RAin Mag.a Petra Laback

05.4.2016 von Redak (Kommentare: 0)

Wirksame Kündigung bei Übermittlung per WhatsApp?

Unlängst hat sich der Oberste Gerichtshof (OGH 9 ObA 110/15i) mit der Rechtsfrage auseinandergesetzt, ob eine Kündigung eines Dienstverhältnisses mittels „WhatsApp“ wirksam ist.

Anlassfall war die von einer österreichischen Zahnärztin als Dienstgeberin abgegebene Kündigungserklärung über die mobile Nachrichten-App. Die Dienstgeberin hat das von ihr selbst verfasste und unterfertigte Kündigungsschreiben fotografiert und dem Dienstnehmer mittels „WhatsApp“ übermittelt.

Der OGH hat erkannt, dass die Kündigung unwirksam ist. Vorweg ist festzuhalten, dass der im gegenständlichen Fall anzuwendende Kollektivvertrag für Zahnarztangestellte für Kündigungen ein Schriftformgebot vorsieht. Dies bedeutet, dass eine Kündigung nur bei Einhaltung der Schriftform, die die Unterschrift des Erklärenden voraussetzt, wirksam ausgesprochen werden kann.

 

Der OGH gelangte zur Ansicht, dass die von der Dienstgeberin über WhatsApp übermittelte Fotografie des unterfertigten Kündigungsscheibens nicht das Schriftformgebot erfülle.

 

Der OGH begründete dies damit, dass die Kollektivvertragsparteien bei Festlegung des Schriftformgebotes eine zweckentsprechende und praktisch durchführbare Regelung treffen wollten und auch die verschiedenen (und auch damals üblichen) Zugangsmöglichkeiten zum Kündigungsschreiben im Blick gehabt haben. Ein Kündigungsschreiben hat eine wesentliche Beweisfunktion und ermöglicht die physische Verfügungsmöglichkeit über einer „hardcopy“ – dh eines Ausdruckes – des Kündigungsschreibens dem Empfänger nicht zuletzt auch die Anfertigung einer Kopie und Übergabe derselben oder des Originals an einen Rechtsberater. Ein mittels WhatsApp übermitteltes Foto erfülle diesen Zweck nicht, da es für den Empfänger ohne weitere Ausstattungen und technisches Wissen nicht möglich ist, das auf dem Smartphone übermittelte Foto auszudrucken.
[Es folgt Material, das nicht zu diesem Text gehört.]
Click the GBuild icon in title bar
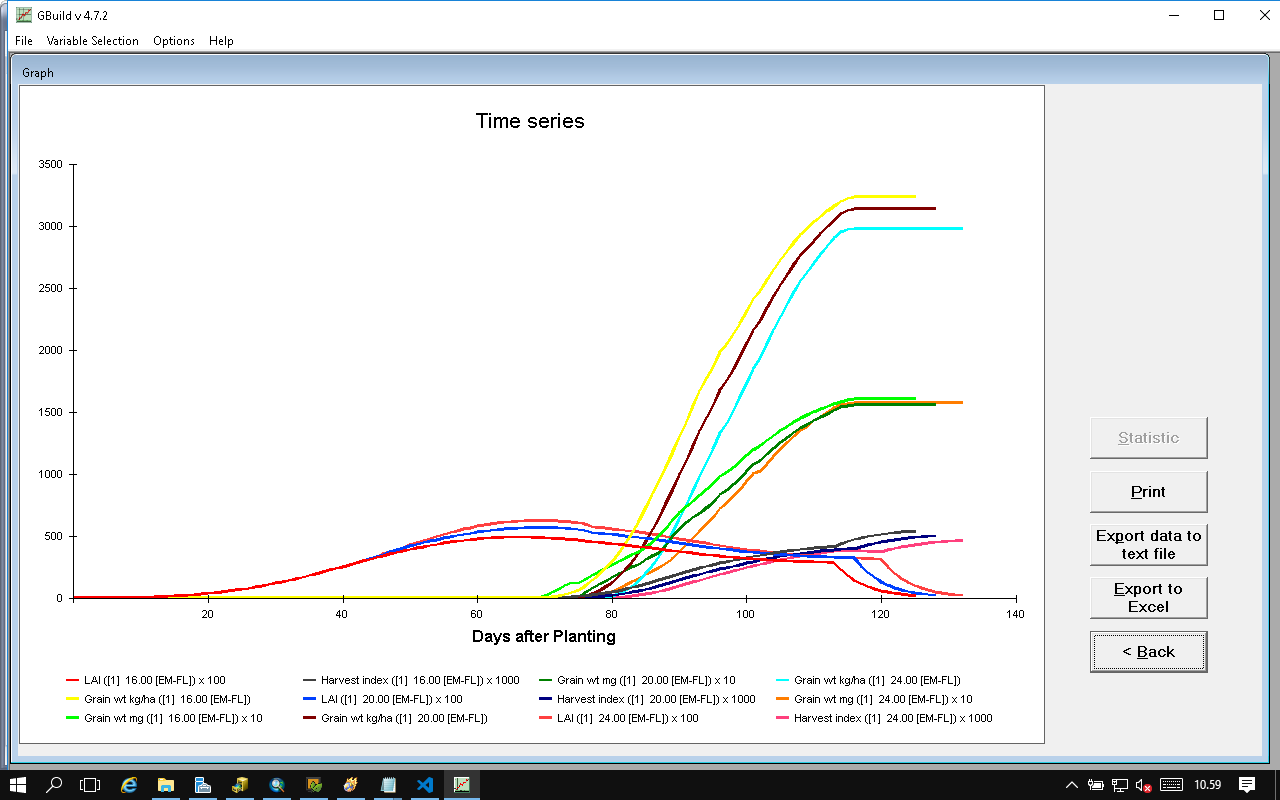click(24, 15)
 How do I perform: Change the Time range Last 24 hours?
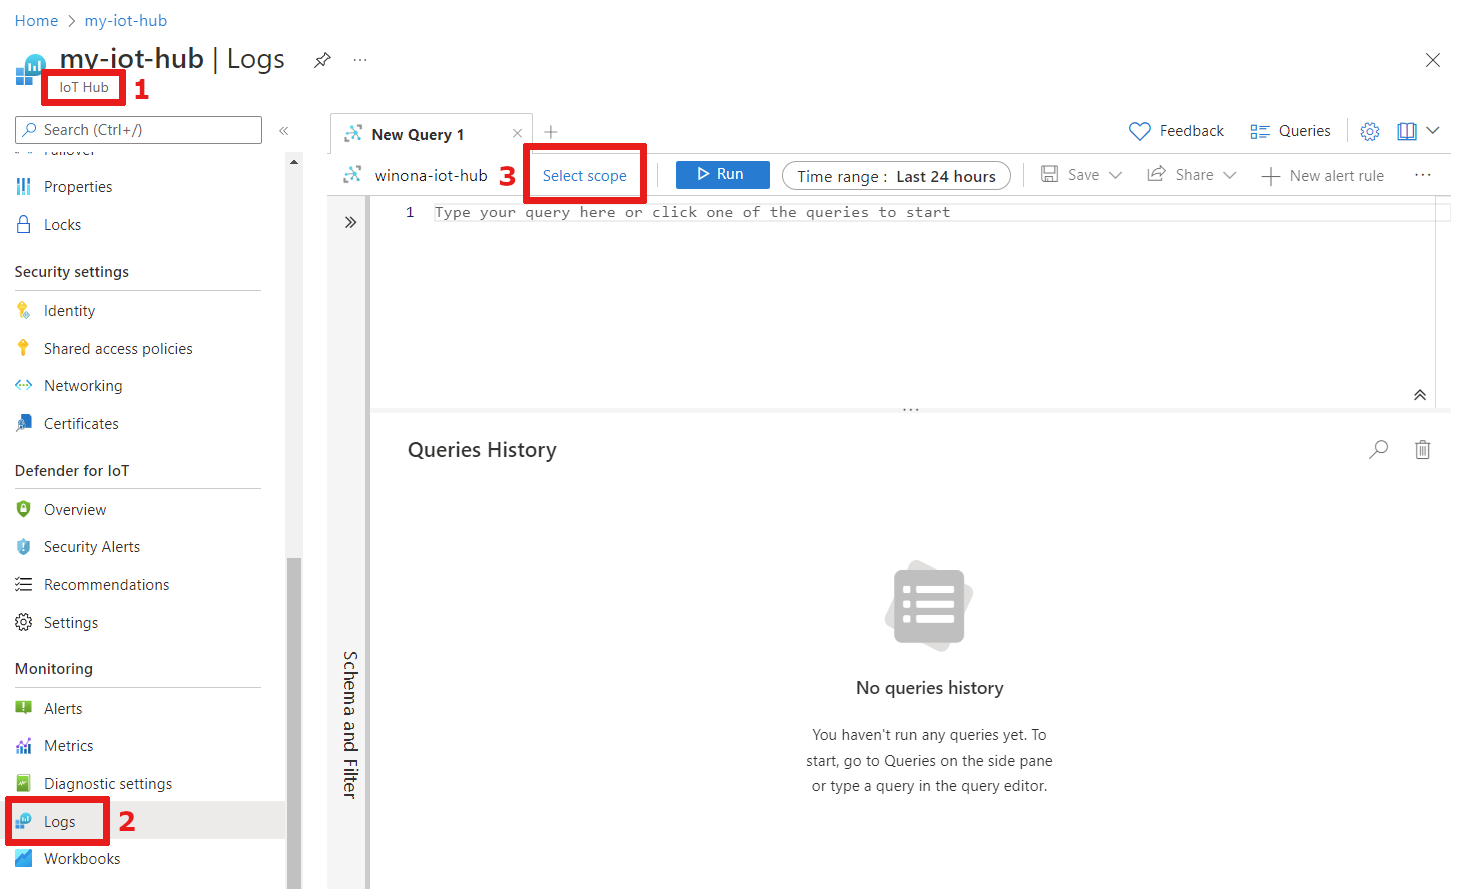tap(896, 176)
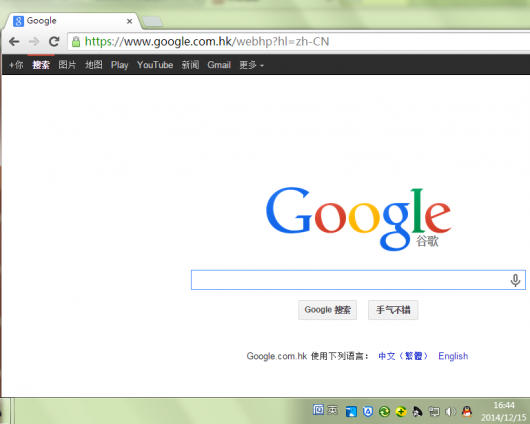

Wenn der Empfänger jedoch keinen Ausdruck erhält, und er auch nicht leicht den Ausdruck bewerkstelligen und sich ein physisches Schriftstück herstellen kann, ist auch nicht ausreichend gewährleistet, dass der Empfänger alleine aus dem auf dem Smartphone (je nach Qualität und Größe des Displays) ersichtlichen Foto des Schriftstückes den Inhalt der Erklärung, die abgegeben werden soll, und die Person, von der sie ausgeht, hinreichend zuverlässig entnehmen kann. Ein Schriftformgebot dient nämlich nicht nur dem Übereilungsschutz und der Beweissicherung, sondern auch der Überprüfung des Inhalts und des Ausstellers einer Erklärung.

 

Sohin ist als Dienstnehmer wie auch als Dienstgeber – welche Seite nun eine Kündigung ausspricht –, dass bei Vorliegen eines Schriftformgebotes für die Kündigung stets zu berücksichtigen, dass die Übermittlung eines Fotos des Kündigungsschreibens per WhatsApp keine rechtswirksame Kündigung ausgesprochen werden kann. Es ist ratsam, wie bisher die Kündigung per Post sowie Einschreiben und allenfalls zusätzlich als Fax zu übermitteln. Selbstverständlich kann das Kündigungsschreiben auch übergeben werden, wobei zu Beweiszwecken auch empfehlenswert ist, sich die Übernahme unter Beisetzung des Datums bestätigen zu lassen.